Levels of Reality

Our hardcore realists, that is, folks who argue that reality consists exclusively of physical things like sticks, stones, and other material objects they can see, touch, weigh, and measure, omit most levels of what is humanly real. Consider some examples. Nobody has ever seen love, wisdom, courage, or cowardice, but everybody has known lovable, wise, courageous, and cowardly people. We abstract these qualities and convert them into classes of things that are real to us, yet cannot be seen, touched, weighed, or measured like sticks, stones, and other physical objects.
     Laws represent another level of reality. But here the process is reversed: the laws must first be enacted by humans before we can speak of law-abiding persons. Laws are immaterial abstractions, yet we know they are real by the effect they have if we break them. Think of the consequences if we run red lights or ignore the IRS. We also speak of natural or scientific laws, and neither do such laws exist in the touchable way of physical objects, although we demonstrate their validity through experiments, evidence, and rational deductions. They are abstracted from predictable physical behaviors and verified by human observation.
     Today politics is probably the most intense level of abstractly constructed human reality. It does not exist naturally; animals are not political creatures, nature is indifferent to political ideology, and we ourselves cannot see, touch, or taste it. But based on experience, most of us can readily attest to its enormous powers of attraction and revulsion even though it has no physical substance.
     The reality of money is even more universal and enduring than politics. It is also a strictly human creation to which we attribute value. Nature is indifferent to finance; animals could not care less, or even know, whether we are rich or poor.
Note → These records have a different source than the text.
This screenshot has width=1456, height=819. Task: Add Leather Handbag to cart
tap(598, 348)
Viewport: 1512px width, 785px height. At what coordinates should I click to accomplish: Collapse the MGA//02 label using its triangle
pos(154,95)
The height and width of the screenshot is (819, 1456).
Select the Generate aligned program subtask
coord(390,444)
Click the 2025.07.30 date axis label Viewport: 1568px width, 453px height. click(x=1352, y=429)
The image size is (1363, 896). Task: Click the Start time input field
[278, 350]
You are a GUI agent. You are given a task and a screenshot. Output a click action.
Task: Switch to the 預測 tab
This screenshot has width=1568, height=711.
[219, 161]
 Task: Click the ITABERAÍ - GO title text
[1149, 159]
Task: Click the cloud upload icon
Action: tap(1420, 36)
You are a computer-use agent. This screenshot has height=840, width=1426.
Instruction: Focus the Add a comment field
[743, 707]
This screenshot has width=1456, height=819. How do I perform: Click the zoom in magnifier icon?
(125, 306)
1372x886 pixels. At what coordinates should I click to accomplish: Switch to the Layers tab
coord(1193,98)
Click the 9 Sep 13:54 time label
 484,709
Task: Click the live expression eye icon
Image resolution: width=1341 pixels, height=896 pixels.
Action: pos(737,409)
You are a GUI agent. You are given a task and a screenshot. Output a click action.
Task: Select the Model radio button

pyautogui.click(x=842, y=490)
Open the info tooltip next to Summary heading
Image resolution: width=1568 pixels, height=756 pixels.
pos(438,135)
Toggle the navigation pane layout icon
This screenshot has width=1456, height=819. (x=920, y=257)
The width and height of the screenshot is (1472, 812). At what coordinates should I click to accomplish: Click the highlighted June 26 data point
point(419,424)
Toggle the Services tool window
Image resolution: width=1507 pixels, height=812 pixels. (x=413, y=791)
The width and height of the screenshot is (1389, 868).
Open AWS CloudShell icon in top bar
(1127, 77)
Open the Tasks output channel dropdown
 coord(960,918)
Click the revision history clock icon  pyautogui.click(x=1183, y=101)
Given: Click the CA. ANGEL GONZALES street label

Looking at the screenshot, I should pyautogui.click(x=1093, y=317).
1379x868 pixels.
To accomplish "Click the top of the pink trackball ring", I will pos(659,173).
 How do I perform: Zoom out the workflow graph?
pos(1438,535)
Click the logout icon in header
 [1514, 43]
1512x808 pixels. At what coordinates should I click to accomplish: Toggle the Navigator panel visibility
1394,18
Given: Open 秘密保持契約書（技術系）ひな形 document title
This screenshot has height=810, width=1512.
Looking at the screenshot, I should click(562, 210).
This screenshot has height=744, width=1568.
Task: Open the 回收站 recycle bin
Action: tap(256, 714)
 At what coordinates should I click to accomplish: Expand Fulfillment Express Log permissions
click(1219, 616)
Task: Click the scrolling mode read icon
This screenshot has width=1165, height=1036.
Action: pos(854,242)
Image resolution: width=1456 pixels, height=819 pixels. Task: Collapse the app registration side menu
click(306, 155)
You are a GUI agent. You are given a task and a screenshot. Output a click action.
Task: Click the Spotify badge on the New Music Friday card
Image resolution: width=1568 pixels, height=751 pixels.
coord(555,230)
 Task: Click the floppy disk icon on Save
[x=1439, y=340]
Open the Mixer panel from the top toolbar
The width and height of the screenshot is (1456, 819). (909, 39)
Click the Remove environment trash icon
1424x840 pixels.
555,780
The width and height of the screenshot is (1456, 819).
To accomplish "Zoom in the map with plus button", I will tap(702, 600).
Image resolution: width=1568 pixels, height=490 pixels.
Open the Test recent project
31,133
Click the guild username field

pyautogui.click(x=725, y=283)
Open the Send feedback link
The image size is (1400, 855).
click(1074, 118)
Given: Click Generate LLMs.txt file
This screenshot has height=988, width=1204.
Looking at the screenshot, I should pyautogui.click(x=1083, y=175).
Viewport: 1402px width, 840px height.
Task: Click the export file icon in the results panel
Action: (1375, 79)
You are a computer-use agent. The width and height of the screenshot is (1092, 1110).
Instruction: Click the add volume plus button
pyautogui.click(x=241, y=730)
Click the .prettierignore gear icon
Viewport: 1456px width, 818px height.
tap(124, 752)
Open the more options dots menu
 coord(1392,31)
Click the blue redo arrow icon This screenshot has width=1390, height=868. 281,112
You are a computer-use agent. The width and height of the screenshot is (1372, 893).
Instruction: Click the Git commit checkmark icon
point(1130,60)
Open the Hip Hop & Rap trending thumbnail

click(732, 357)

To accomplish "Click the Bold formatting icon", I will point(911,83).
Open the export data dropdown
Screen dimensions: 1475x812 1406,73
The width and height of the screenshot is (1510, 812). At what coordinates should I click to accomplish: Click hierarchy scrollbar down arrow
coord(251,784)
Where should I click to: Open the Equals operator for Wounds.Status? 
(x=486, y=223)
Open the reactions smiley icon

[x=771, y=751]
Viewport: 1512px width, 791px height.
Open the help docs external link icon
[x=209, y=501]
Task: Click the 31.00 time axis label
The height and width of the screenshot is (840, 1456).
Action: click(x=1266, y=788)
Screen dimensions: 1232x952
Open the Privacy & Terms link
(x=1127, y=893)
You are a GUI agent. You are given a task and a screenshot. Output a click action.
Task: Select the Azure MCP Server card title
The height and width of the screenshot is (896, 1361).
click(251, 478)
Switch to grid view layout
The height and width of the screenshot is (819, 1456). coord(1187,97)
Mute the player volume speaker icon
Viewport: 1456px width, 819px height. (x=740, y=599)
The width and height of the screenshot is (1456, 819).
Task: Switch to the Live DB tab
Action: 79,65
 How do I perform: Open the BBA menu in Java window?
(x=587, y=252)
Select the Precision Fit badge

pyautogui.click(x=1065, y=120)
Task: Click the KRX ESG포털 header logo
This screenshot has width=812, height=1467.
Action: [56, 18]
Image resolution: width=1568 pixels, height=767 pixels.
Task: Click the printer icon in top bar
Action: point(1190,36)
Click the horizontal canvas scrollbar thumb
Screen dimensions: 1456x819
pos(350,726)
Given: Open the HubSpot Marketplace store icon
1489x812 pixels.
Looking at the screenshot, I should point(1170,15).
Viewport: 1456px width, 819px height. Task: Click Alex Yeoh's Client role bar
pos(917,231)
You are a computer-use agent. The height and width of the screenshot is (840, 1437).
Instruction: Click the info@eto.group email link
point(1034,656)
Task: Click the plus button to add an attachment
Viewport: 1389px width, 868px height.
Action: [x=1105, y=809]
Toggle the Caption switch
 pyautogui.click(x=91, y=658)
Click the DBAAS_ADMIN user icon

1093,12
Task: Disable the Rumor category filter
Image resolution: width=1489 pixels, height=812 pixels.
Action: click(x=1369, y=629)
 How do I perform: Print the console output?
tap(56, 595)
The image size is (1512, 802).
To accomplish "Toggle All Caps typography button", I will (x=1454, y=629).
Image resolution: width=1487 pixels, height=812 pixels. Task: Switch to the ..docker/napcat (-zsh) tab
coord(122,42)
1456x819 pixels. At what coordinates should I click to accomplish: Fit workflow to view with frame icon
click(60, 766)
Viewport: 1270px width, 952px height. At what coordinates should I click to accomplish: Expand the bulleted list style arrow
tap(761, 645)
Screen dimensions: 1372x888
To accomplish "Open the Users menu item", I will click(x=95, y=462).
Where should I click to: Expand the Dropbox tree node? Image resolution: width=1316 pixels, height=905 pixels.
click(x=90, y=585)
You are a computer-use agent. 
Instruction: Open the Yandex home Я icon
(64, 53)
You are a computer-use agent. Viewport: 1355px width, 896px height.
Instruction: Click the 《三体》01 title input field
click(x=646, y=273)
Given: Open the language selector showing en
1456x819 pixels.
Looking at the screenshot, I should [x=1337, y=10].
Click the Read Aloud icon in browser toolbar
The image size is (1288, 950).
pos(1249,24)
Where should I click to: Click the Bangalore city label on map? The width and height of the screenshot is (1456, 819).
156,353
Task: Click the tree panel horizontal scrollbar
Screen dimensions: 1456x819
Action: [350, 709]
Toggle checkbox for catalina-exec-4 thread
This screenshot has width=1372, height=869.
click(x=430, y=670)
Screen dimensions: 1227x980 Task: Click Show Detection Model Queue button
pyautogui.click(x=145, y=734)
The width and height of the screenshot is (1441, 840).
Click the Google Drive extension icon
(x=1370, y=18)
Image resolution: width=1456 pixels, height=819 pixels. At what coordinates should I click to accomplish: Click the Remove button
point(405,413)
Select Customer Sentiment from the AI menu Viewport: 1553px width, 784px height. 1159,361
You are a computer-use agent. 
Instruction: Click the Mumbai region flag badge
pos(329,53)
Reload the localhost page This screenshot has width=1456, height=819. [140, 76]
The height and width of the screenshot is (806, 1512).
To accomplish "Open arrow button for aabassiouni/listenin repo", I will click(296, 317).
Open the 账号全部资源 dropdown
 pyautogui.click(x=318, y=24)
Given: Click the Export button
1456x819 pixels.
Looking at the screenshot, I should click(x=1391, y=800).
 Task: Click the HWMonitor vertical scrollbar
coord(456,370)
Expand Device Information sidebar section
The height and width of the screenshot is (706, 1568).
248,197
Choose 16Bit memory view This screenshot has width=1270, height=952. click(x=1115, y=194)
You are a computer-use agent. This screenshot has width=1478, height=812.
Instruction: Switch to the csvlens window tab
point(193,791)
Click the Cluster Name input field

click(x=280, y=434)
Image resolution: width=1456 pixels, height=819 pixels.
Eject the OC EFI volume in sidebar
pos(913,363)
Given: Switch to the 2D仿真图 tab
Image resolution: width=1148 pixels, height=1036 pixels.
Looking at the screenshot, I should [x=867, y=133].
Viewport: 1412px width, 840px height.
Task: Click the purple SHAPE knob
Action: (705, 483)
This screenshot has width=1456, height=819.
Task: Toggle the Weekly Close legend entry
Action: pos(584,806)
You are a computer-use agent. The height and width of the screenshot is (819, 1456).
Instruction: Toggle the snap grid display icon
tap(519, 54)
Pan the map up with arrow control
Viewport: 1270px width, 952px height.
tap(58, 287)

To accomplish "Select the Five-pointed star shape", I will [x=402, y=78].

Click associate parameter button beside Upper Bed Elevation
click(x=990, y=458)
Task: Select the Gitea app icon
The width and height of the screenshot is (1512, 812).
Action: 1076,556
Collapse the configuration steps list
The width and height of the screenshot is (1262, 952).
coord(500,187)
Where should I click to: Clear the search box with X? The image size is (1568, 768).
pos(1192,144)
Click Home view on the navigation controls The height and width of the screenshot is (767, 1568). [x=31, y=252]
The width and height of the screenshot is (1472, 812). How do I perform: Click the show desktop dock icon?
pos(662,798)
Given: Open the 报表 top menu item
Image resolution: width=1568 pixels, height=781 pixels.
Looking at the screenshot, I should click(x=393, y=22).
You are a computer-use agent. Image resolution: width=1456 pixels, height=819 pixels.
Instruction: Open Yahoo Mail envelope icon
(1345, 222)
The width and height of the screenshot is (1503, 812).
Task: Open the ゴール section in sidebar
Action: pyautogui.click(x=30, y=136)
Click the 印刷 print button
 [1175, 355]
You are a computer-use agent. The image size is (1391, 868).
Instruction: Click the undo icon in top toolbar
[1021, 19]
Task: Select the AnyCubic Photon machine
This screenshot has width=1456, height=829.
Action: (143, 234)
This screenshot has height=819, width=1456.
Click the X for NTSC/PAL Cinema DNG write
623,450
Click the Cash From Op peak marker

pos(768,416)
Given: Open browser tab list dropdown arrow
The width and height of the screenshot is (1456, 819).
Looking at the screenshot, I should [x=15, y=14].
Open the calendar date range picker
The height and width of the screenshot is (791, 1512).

The categories rich and poor are human classifications that do not apply to other creatures.
     Similarly, except for Antarctica, every square mile of land on earth belongs to some humanly designed and mapped jurisdiction. And frequent wars and tensions attest to the reality and importance of these boundaries. Countries themselves are manmade realities. In Nature there are no national borders or, for that matter, square miles, which is why human creations tend to be more impactful than the natural world.
     These are some of the levels of manmade realities. There are many others that deal with art, engineering, philosophy, science, and language. So many, in fact, that if these humanly created levels of reality were removed from the world, our life would be too impoverished to be called human. Yet modern anthropologists, laboring under Darwin’s giant shadow, have done their best to persuade us that we are still mere eccentric primates under Nature’s supervision. But if true, how true is it? If we still have one foot in Nature, the other is outside it. A separation is evident: the greater class of humanly created realities begins and extends far beyond where natural realities end.